In Italia mancano migliaia di farmaci, compresi alcuni di uso molto comune: formulazioni della Tachipirina, antibiotici come la Azitromicina e la Amoxicillina, il popolarissimo ansiolitico che risponde al nome commerciale di Tavor.

Ma a volte sono irreperibili anche farmaci per disturbi più gravi ed è irreperibile perfino Insuman Rapid, cioè l’insulina umana usata dai diabetici. Mancherà, si teme, per tutto l’anno.

In tutto, i medicinali  di difficile reperibilità sono circa 3.200. L’elenco è in una tabella che va scaricata dal sito dell’Aifa. L’ultimo aggiornamento è di venerdì 13 gennaio 2023.

Oltre ad antipiretici, insulina umana, ansiolitici ed antibiotici, l’elenco contiene antinfiammatori, cortisonici per l’aerosol, farmaci contro la tosse, antipertensivi, antiepilettici… Sullo sfondo c’è la penuria che affligge l’intera Europa. A quanto pare, è dovuta soprattutto alle ridotte forniture provenienti dalla Cina e non si risolverà tanto presto.

In circa la metà dei casi, il motivo dell’irreperibilità è la cessata commercializzazione: e fin qui potrebbe anche trattarsi di un fatto di ordinaria amministrazione. Nell’altra metà dei casi (o poco meno), si tratta però di questioni di tutt’altro genere. L’Aifa spesso descrive la causa dell’irreperibilità come “problemi produttivi”, “forniture discontinue”; a volte anche come “elevata richiesta”. L’ “elevata richiesta”, com’è ovvio, riguarda principalmente i rimedi per i malanni di stagione: e in questo senso era ben prevedibile.

Come ha detto in tivù il presidente dell’Aifa, di regola per i farmaci irreperibili esiste un’alternativa. Fra i circa 3.200, quelli davvero “un po’ mancanti” (parole sue) sono 300, dei quali 30 sono “veramente essenziali”.

Cone si arrangia chi non riesce a trovare un farmaco per lui “veramente essenziale”?  E poi, secondo la tabella Aifa moltissimi farmaci irreperibili sono privi di un equivalente. Probabilmente l’alternativa a disposizione consiste in un preparato che, sebbene diverso, fa il medesimo effetto.

Rispetto ad una circostanza del genere, basta considerare la nota informativa dell’Aifa sulla carenza di Insuman Rapid, l’insulina umana il cui ritorno nelle farmacie è previsto per dicembre: campa cavallo! Il “documento correlato” alla nota dell’Aifa raccomanda supervisione e attento monitoraggio dei pazienti ai quali viene somministrato un preparato differente. Ovvero, scegliere un’alternativa terapeutica non è come scegliere un’altra marca di detersivo.

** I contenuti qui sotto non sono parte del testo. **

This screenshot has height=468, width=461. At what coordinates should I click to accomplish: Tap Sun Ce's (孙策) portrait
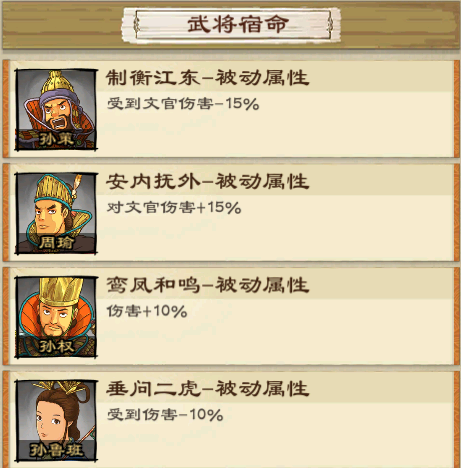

Le contromisure ai farmaci che mancano in Italia finora sono essenzialmente parole. Il ministro Schillaci avvia verifiche e un tavolo sull’approvvigionamento. Martedì 17 gennaio 2023 si tiene un’audizione alla Camera. I farmacisti esortano ad evitare speculazioni ed accaparramenti.

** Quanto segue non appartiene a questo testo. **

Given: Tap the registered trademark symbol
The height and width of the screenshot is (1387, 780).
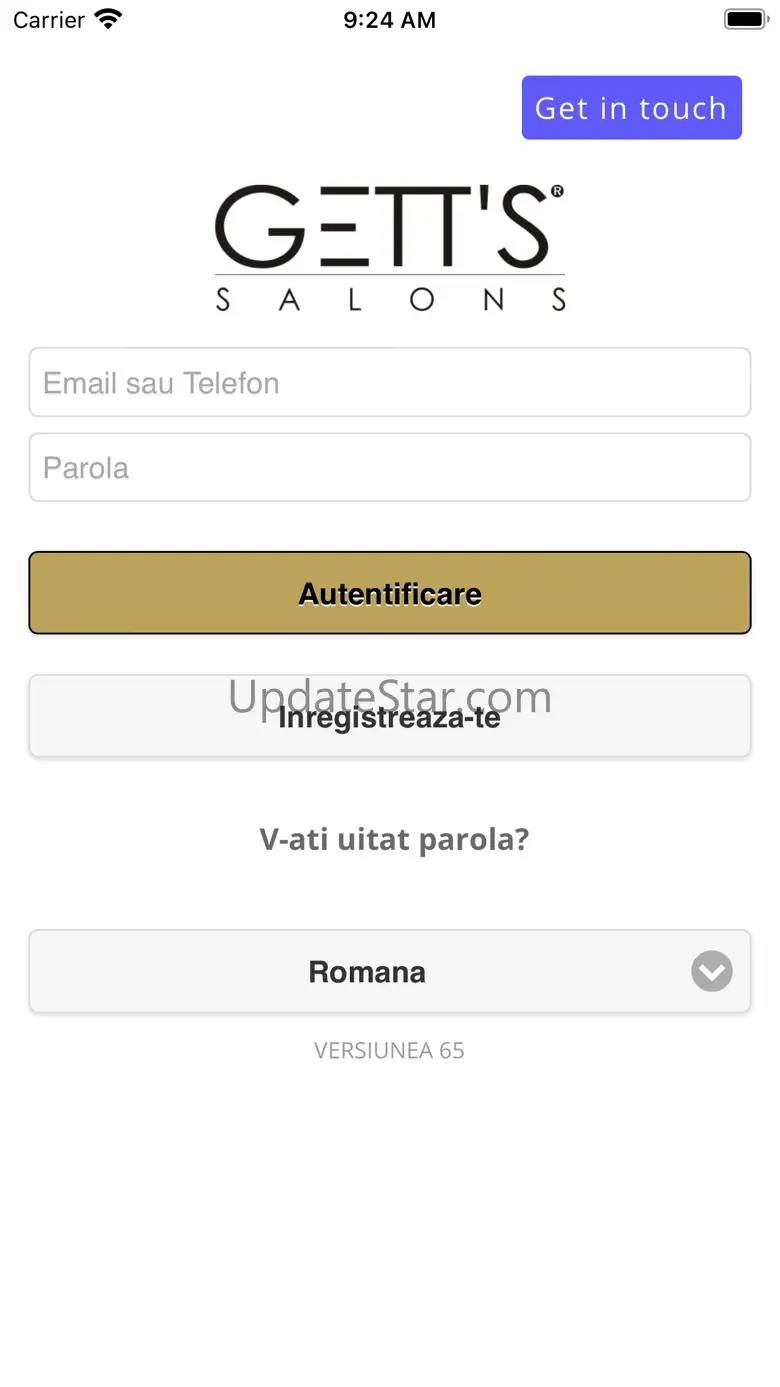Looking at the screenshot, I should (x=557, y=191).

Solo un farmacista o un medico sono in grado di vedere l’enormità di problemi e di situazioni che possono aprirsi dietro ad ogni singola irreperibilità. Irreperibile, ad esempio, risulta il Tegretol contro l’epilessia. Le strutture sanitarie, dice l’Aifa, sono autorizzate ad importare farmaci analoghi utilizzati all’estero. Ma chi, anziché in una struttura sanitaria, prende il Tegretol a casa? E se poi, se si pensa che i farmaci mancano in tutta Europa, come si può avere la ragionevole certezza di trovare all’estero qualcosa di simile al Tegretol?

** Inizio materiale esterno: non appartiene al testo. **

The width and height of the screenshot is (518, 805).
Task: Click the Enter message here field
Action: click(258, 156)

Fra gli irreperibili della tabella Aifa – altri esempi – ci sono il Levodopa, usato contro il Parkinson, e il Clenil, prescritto contro l’asma. La tabella suggerisce di rivolgersi allo specialista o al medico di medicina generale per trovare dei sostituti. Come se due malattie del genere avessero bisogno di una tribolazione aggiuntiva.

I circa tremila farmaci irreperibili della tabella Aifa contengono numerosi nomi che ai più sono noti. E non si tratta di cessata commercializzazione: Aspirina, Plasil, Tachidol, Zitromax…  Beato chi, avventurandosi col medico o col farmacista nei sentieri della sostituzione, non ha motivi per temere un’imboscata da parte di reazioni allergiche o ipersensibilità.